Evaluation of $\int_{-\infty}^\infty \frac{\sin(at)}t\ dt$

Question

I just need to know if this integral converges. If it does, what is the value?

If not can anyone tell me what is the value of the $$ \int_{-\infty}^\infty 2\,\frac{\cos(w)\sin(w)}{w}\ dw ? $$

Answer 1

The improper integral $$\int_{-\infty}^{+\infty}\frac{\sin(at)}{t}\,dt$$ converges. Indeed, consider $$\int_{c}^{d}\frac{\sin(at)}{t}\,dt$$ If we substitue $x=at$, $dx=adt$, $$\int_{c}^{d}\frac{\sin(at)}{t}\,dt=\int_{ac}^{ad}\frac{\sin x}{x}\,dx$$ If $a>0$, as $c\to -\infty$ and $d\to +\infty$, $$\int_{-\infty}^{+\infty}\frac{\sin(at)}{t}\,dt=\int_{-\infty}^{+\infty}\frac{\sin x}{x}\,dx=\pi$$ I will leave the cases $a=0$, $a<0$ to the OP. We also have that $$ \int_{-\infty}^\infty 2\,\frac{\cos(w)\sin(w)}{w}\ dw= \int_{-\infty}^\infty \frac{\sin(2w)}{w}\ dw=...$$

Answer 2

In light of @Sasha's comment, $\int_0^{\infty}\frac{\sin x}{x}dx$ converges. Since $\int_0^{1}\frac{\sin x}{x}dx$ converges (because $\frac{\sin x}{x}$ is continous in $(0,1]$ and its limit is equal to $1$ when $x\to 0^+$) wee need just to show that $\int_1^{\infty}\frac{\sin x}{x}dx$ converges.

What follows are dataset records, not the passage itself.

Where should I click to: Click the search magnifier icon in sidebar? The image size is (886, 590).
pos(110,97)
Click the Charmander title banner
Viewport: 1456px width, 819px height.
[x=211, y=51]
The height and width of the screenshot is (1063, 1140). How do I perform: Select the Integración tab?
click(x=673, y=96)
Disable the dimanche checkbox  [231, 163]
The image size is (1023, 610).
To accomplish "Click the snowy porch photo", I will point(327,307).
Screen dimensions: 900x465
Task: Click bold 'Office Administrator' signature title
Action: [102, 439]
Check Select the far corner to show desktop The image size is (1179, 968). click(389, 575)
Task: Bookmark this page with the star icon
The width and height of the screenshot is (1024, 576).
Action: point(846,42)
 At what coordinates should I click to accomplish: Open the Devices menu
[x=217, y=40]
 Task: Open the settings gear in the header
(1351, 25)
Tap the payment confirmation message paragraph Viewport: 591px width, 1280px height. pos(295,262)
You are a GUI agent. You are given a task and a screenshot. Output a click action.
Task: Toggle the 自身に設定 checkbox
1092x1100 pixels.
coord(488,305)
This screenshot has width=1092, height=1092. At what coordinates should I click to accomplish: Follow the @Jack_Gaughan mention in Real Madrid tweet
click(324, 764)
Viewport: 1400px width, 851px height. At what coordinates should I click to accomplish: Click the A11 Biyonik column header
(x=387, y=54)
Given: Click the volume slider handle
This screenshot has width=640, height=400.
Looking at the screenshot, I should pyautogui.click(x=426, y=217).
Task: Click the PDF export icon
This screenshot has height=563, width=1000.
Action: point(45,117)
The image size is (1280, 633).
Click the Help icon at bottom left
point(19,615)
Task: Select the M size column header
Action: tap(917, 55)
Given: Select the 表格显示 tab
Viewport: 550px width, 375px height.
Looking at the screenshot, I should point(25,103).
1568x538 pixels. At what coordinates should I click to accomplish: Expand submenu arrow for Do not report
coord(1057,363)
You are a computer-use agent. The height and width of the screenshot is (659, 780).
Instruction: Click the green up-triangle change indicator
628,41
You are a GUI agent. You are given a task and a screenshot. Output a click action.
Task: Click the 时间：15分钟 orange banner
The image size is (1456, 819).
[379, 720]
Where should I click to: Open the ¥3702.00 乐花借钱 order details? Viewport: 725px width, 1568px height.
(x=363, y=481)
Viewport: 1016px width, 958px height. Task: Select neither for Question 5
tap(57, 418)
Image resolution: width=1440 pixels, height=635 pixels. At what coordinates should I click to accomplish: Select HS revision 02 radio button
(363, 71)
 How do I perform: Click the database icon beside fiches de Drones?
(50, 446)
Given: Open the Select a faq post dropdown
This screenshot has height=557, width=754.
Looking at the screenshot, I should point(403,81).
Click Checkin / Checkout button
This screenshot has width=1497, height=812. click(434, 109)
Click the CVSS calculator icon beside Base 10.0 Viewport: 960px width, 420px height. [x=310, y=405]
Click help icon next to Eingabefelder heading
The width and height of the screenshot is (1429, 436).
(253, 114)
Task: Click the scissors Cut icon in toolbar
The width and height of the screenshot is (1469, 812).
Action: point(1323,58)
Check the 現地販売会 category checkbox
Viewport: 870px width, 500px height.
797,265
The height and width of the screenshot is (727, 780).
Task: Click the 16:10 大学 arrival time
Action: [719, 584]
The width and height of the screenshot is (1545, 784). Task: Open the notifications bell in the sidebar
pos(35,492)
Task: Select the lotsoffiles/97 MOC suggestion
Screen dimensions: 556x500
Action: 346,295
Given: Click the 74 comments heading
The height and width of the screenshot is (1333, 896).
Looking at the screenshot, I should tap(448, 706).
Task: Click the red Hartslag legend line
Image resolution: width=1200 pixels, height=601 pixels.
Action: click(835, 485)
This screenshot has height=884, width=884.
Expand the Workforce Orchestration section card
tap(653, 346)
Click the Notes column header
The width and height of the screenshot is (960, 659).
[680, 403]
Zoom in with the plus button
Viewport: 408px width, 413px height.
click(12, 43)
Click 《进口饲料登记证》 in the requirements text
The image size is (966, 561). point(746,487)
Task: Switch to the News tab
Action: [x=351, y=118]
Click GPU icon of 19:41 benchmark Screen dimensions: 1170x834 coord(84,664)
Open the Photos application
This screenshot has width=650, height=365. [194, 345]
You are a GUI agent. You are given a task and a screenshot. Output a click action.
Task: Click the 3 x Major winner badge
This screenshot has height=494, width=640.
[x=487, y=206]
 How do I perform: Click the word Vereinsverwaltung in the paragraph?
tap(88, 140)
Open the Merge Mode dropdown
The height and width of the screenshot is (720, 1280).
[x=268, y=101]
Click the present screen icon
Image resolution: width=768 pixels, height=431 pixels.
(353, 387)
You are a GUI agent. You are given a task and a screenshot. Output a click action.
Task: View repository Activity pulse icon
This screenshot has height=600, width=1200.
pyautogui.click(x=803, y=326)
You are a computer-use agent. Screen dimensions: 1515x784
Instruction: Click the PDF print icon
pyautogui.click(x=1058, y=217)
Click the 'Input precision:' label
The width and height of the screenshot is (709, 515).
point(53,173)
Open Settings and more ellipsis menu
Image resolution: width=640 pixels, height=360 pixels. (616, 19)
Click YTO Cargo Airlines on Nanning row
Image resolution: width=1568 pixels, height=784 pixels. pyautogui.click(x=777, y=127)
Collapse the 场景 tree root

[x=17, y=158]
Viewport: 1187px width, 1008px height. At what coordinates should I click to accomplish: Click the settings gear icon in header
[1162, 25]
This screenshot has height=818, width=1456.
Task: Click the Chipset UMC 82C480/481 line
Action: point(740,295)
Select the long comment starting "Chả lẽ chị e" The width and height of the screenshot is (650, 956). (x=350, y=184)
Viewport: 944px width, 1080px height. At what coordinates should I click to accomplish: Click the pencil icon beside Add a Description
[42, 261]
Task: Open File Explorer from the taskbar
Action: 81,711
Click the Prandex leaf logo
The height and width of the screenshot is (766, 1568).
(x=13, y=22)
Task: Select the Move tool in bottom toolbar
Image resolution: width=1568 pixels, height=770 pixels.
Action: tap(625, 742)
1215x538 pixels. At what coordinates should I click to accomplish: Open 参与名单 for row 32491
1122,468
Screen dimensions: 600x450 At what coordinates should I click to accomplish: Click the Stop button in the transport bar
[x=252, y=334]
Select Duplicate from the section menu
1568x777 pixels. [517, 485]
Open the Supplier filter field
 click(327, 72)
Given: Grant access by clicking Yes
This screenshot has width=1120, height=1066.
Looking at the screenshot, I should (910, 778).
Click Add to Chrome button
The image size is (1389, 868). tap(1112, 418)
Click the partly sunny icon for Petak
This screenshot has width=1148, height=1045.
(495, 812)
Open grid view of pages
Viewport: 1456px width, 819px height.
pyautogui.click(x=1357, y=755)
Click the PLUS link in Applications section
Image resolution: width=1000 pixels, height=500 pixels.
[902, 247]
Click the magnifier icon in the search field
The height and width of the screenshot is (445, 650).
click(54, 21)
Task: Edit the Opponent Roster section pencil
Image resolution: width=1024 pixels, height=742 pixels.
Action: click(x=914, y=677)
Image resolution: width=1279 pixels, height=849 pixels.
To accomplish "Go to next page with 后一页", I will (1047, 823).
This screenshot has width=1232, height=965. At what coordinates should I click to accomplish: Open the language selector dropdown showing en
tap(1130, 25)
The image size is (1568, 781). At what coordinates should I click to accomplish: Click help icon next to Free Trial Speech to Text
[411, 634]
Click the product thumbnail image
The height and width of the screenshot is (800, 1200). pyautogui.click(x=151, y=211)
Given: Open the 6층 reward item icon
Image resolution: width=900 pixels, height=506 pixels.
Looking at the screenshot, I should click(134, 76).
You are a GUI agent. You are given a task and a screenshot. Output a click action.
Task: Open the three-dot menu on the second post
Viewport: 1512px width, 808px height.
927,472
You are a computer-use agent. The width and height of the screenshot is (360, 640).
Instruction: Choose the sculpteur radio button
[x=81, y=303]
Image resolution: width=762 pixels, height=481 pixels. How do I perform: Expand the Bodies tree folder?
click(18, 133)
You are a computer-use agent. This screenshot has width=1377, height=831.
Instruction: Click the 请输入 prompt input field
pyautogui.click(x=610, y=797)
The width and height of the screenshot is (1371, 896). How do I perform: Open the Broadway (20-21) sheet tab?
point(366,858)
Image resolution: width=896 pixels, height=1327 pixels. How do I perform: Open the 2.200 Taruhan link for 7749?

Doing the integration by parts, so we have $$\int_1^{a}\frac{\sin x}{x}dx=\frac{-\cos x}{x}\big|_1^a+\int_1^{a}\frac{\cos x}{x^2}dx=\cos1-\frac{\cos a}{a}+\int_1^{a}\frac{\cos x}{x^2}dx$$ Now by taking the limit of both sides when $a\to \infty$ and the fact that $\lim_{a\to\infty}\frac{\cos a}{a}=0$ we have $$\int_1^{\infty}\frac{\sin x}{x}dx=\cos1+\int_1^{\infty}\frac{\cos x}{x^2}dx$$ But the last interal on the RHS converges(why?).

Answer 3

Setting $u= at$ then , since the integrand is an odd function we get

$$\int_{-\infty}^{+\infty}\frac{\sin(at)}{t}\,dt = 2sign(a)\int_{0}^{+\infty}\frac{\sin(at)}{t}\,dt=2sign(a)\int_{0}^{+\infty}\frac{\sin(t)}{t}\,dt= sign(a)\pi $$

See here, for the convergence, Evaluating the integral $\int_0^\infty \frac{\sin x} x \ dx = \frac \pi 2$?